Fear Dominates Crude Trading Yet Again Despite Good Economic News

Friday July 5, 2019

It was a case of same old same old on Friday for the crude market, with fears playing against each other and keeping prices more or less range bound - and chances of any meaningful rally seeming more and more remote. 

Jim Ritterbusch, president of Ritterbusch and Associates, summarized the prevailing mindset by stating, "The complex is maintaining a heavy feel that was set into motion earlier this week by mounting expectations of a global economic slowdown that will be impacting oil demand."

Phil Flynn, senior market analyst at Price Futures Group, suggested that even though every bit of bad economic news is matched by good news on a daily basis, traders remain mired in gloom: "We've got mixed data weak manufacturing data from around the globe, but then we have a strong job numbers in the U.S."

He was referring to the U.S. Labor Department reporting that non-farm employers added 224,000 jobs last month, the most in five months, which should have eased fears about weakening global demand for crude.

Oil rose on Friday on the strength of Iran threatening to capture a British ship after British forces seized an Iranian tanker in Gibraltar over accusations the ship was violating EU sanctions on Syria.

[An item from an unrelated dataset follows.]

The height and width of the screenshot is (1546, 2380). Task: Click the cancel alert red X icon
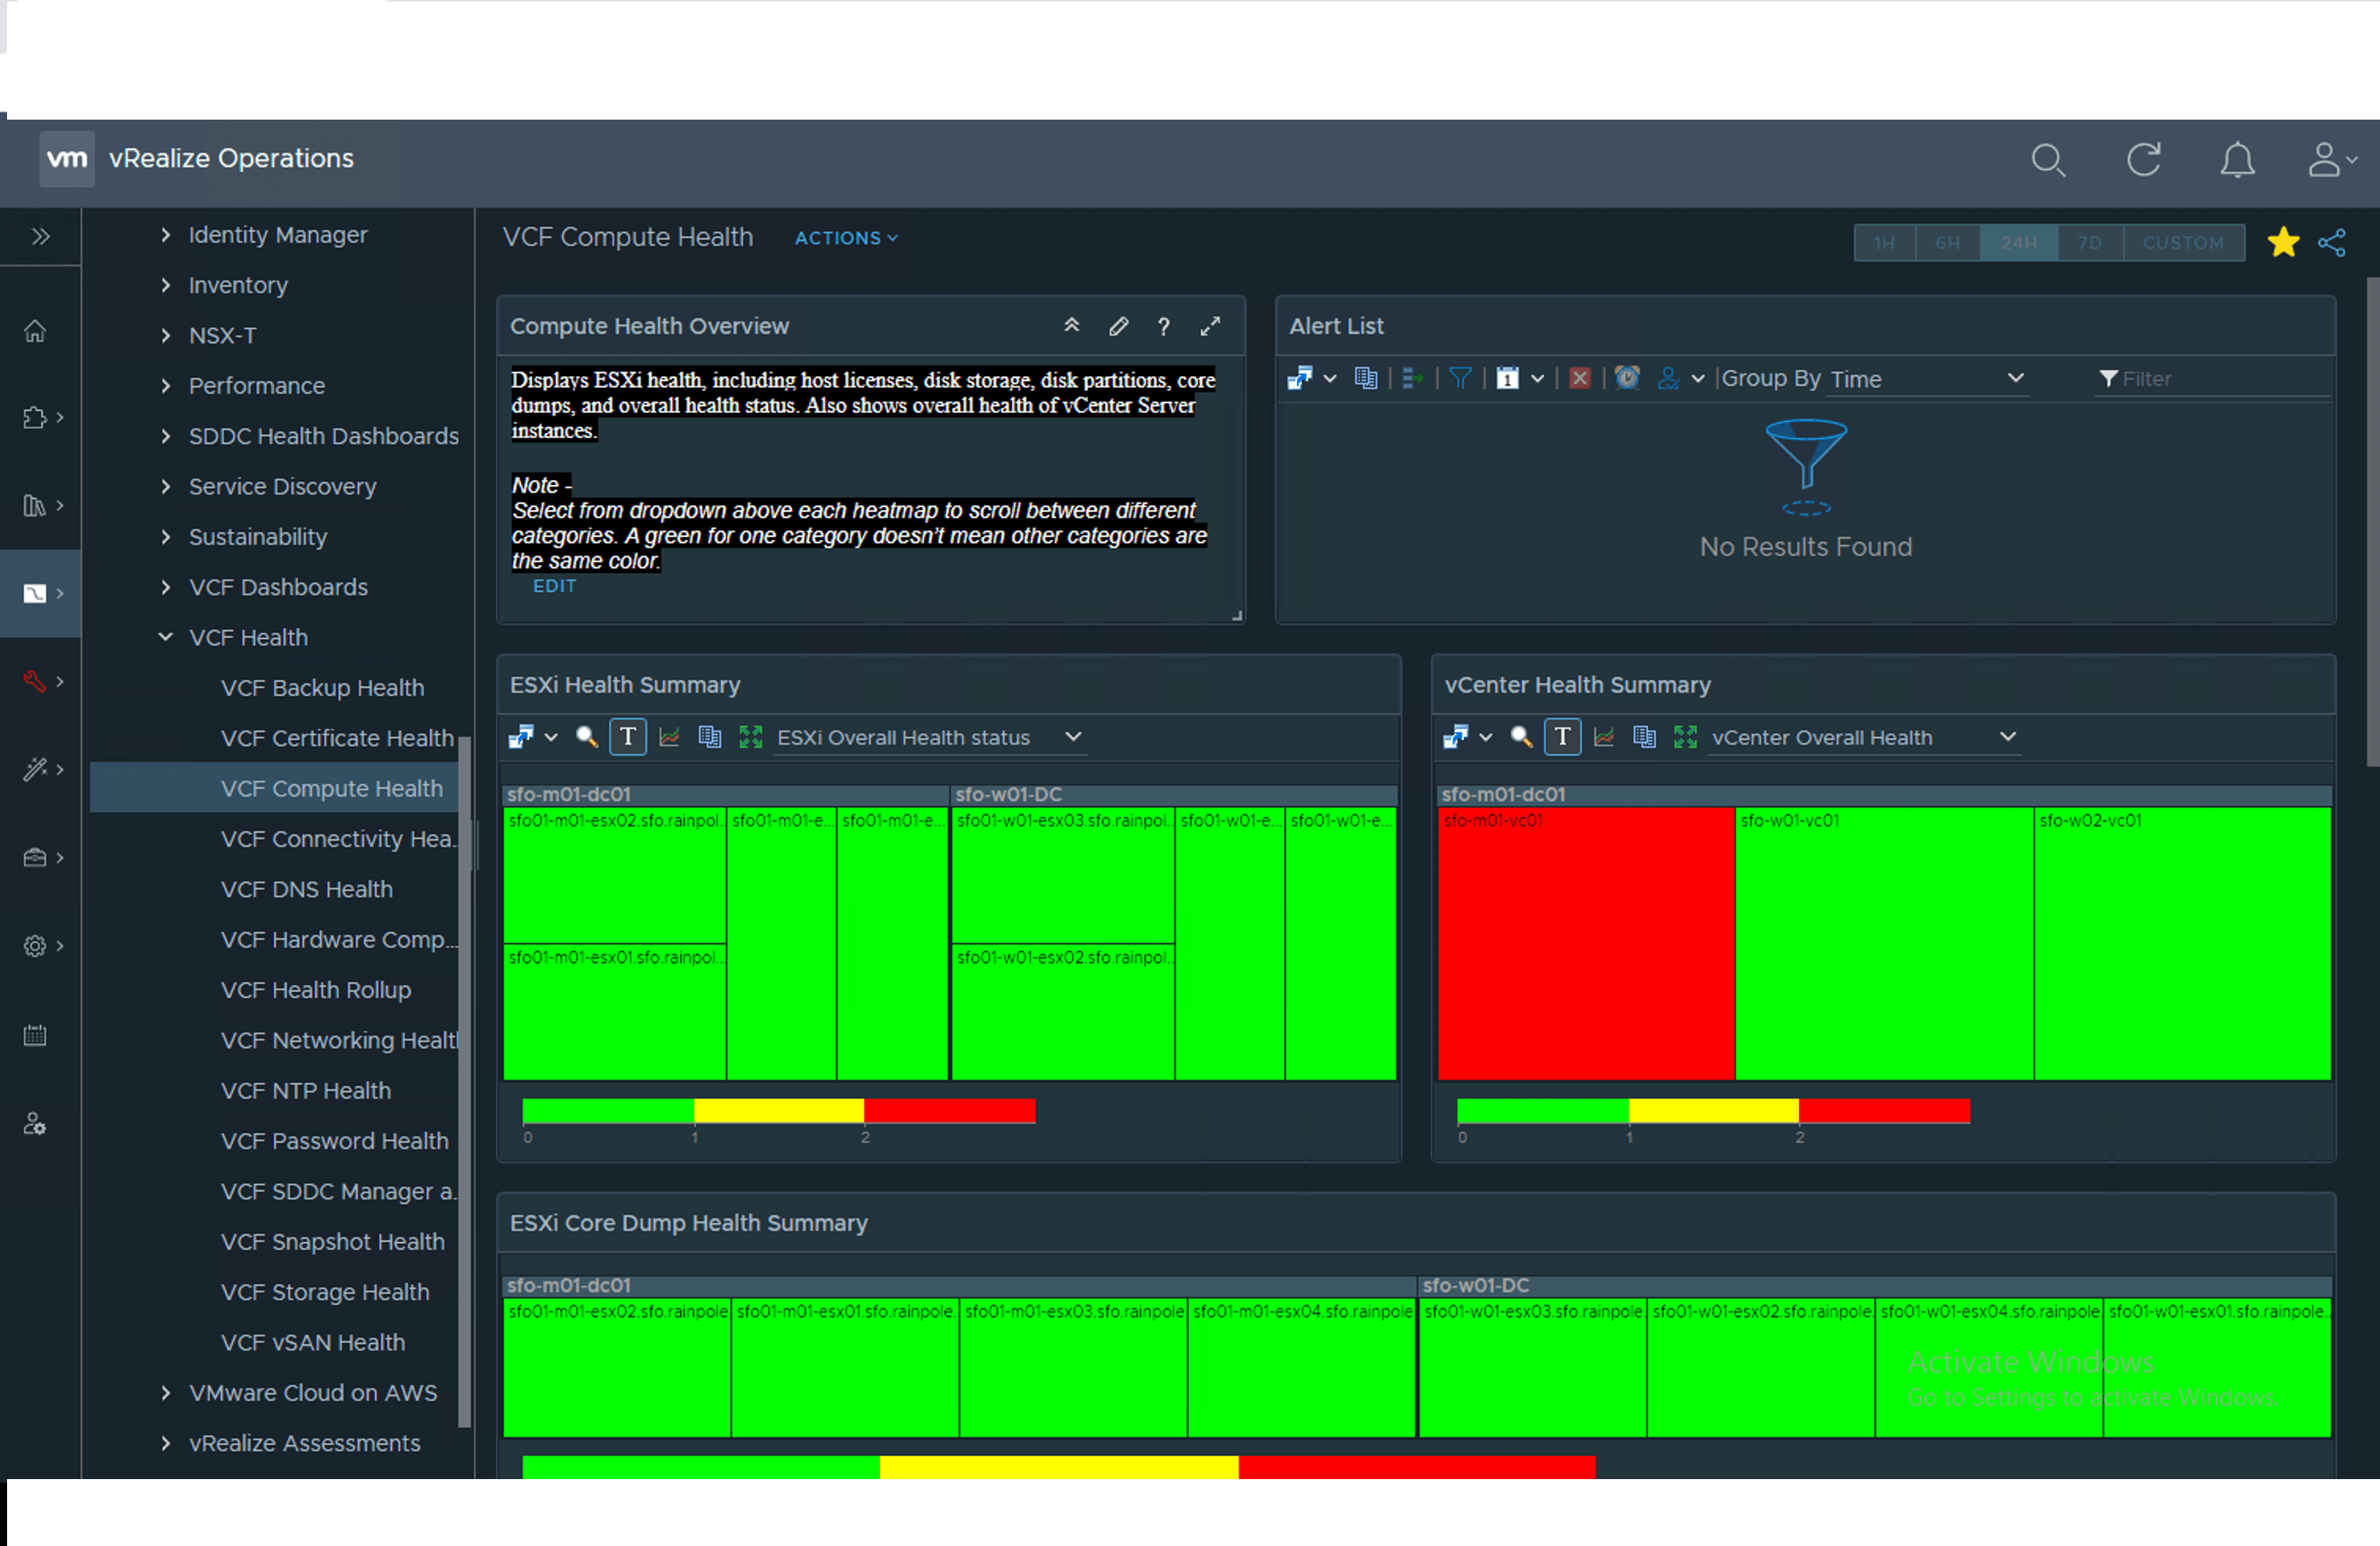tap(1579, 378)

However, the gains that this caused were said to be mitigated by a Reuters survey showing that the Organization of the Petroleum Exporting Countries' (OPEC) oil output dropped to a new five-year low in June, as a rise in supply from Saudi Arabia did not offset losses in Iran and Venezuela due to U.S. sanctions against those countries.

As a result, Brent on Friday settled up 93 cents at $64.23 per barrel, while West Texas Intermediate  settled up 17 cents at $57.51 per barrel.

For the record, the Saudis - which have repeatedly chastised crude analysts for focusing too much attention on the often erratic behaviour of crude traders - pumped 9.78 million barrels per day (bpd) in June, up from 9.67 million bpd in May; this is below its target of 10.3 million bpd under the OPEC-led global oil reduction pact.

Finally, crude trading news wouldn't be complete without an expert predicting the ultimate decline of oil demand, and on Friday Mark Gainsborough, executive vice president of Shell New Energies, fulfilled that sentiment by telling CNBC television that says hydrogen fuel cells for heavy duty transportation are likely to "have a bigger role in the energy system" of the future and that its rise to prominence will occur in the next 10 years.